School may be out for the summer, but buying shares of Amazon stock is a lifelong learning opportunity. At least, that is how InvestorPlace contributor Dana Blankenhorn tells it.
Amazon is a stock that truly encompasses everything, meaning that it will give new investors exposure to several accelerating themes. The company obviously plays a dominant role in e-commerce, but it also leads in streaming and cloud computing. Its endeavors in telemedicine, pharmacy services and grocery retail also merit a closer look.
But beyond that, Blankenhorn sees Amazon as a lesson in corporate evolution.
If you buy Amazon now, he is betting that it will look different several years from now, and not in a bad way. The company will continue to grow and shift its resources into different verticals. In just a few weeks, CEO Jeff Bezos will step down from the helm. When Andy Jassy takes the lead role, he could split up the company, split the stock, or do something else entirely. No matter what, investors will get to navigate changing times.

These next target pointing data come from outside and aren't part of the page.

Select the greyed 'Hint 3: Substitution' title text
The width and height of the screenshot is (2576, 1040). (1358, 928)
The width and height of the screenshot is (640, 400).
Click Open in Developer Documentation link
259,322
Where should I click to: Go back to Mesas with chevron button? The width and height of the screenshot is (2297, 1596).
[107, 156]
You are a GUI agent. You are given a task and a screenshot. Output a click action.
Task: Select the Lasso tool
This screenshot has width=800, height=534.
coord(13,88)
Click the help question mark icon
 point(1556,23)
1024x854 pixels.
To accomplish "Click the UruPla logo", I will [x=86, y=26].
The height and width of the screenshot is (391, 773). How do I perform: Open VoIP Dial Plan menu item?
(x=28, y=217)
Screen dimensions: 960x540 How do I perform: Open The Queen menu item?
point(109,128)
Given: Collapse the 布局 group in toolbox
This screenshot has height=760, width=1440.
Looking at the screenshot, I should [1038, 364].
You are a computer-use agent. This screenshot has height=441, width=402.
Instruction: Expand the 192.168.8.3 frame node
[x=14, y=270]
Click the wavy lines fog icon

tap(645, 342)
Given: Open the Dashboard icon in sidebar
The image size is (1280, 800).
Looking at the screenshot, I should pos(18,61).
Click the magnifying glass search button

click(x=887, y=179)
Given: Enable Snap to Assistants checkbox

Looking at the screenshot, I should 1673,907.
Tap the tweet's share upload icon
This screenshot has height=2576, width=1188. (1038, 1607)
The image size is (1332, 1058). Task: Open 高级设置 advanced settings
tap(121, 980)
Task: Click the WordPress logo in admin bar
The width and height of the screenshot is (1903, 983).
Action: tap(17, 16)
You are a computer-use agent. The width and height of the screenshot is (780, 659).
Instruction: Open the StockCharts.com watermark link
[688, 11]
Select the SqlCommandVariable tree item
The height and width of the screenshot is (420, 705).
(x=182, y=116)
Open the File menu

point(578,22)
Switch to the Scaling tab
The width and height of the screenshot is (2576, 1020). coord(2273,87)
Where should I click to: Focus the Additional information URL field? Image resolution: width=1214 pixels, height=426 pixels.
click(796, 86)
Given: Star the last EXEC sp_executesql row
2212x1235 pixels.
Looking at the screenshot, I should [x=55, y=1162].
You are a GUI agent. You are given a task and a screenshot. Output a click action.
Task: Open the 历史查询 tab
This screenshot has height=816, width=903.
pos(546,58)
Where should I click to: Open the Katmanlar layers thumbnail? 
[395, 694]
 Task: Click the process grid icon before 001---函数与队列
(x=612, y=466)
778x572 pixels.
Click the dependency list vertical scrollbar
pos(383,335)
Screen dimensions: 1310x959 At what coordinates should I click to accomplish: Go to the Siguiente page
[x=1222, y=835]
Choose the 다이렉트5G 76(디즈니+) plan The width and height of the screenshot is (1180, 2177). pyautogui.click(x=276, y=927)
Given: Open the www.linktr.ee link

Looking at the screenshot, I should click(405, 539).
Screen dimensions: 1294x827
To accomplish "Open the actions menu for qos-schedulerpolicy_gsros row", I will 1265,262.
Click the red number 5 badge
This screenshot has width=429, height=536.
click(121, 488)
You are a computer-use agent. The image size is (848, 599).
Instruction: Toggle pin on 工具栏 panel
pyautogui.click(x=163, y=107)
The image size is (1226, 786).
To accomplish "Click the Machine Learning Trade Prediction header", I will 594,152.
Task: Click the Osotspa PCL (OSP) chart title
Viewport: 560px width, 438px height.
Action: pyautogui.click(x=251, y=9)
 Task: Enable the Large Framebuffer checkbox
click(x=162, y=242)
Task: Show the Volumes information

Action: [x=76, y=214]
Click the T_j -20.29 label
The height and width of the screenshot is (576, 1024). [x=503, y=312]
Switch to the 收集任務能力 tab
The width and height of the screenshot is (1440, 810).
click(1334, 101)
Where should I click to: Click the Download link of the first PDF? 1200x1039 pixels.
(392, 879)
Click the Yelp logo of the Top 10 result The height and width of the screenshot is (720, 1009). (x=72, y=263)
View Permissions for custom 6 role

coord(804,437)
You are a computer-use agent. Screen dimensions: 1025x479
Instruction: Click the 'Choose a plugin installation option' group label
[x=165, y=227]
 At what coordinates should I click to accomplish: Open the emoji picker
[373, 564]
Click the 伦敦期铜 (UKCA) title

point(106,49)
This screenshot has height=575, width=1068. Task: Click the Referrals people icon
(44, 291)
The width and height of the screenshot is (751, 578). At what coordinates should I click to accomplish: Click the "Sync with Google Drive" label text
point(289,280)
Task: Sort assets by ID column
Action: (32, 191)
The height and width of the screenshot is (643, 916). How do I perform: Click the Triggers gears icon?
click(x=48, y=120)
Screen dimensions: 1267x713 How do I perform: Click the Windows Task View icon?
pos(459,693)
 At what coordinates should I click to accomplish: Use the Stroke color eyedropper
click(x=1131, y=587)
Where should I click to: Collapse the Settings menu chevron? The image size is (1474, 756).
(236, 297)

Scared of the high share price? With Amazon trading for more than $3,000 a share, it’s not exactly kind on new-grad pocketbooks. However, Blankenhorn recommends pursuing fractional investing options on Robinhood or other platforms.
Top Grad Stocks 2021: PayPal (PYPL)
New grads certainly are familiar with PayPal and its Venmo service. However, they may not know that PayPal is one of the best investments they can make now.
As InvestorPlace contributor Tezcan Gecgil writes, PayPal stands out when looking to the long term thanks to its reach in fintech. Financial technology, or fintech, is a theme that continues to accelerate on Wall Street. Investors are betting on companies that promise to disrupt financial institutions and cut out the middlemen. These businesses, like PayPal, make transactions easier. That convenience factor will help PYPL survive and thrive.
What will thriving look like? Right now, PayPal has about 400 million active customers, and its average user transacts with PayPal 40 times a year. It already is the most popular online payment service in the United States.
Plus, as Gecgil writes, PayPal still has a key avenue for growth. The company has embraced cryptocurrencies, rolling out features that allow consumers to transact in Bitcoin (CCC:BTC-USD), Ethereum (CCC:ETH-USD), Litecoin and Bitcoin Cash (CCC:BCH-USD). PayPal and Venmo also just announced that they will enable withdrawals to third-party wallets.
Lockheed Martin (LMT)
Source: Ken Wolter / Shutterstock.com
Investor: Bob Ciura
Graduation can be a volatile time, which is why Bob Ciura thinks Lockheed Martin is one of the top grad stocks to buy. Just as the aerospace and defense company seeks to protect the nation, LMT stock offers portfolio protection.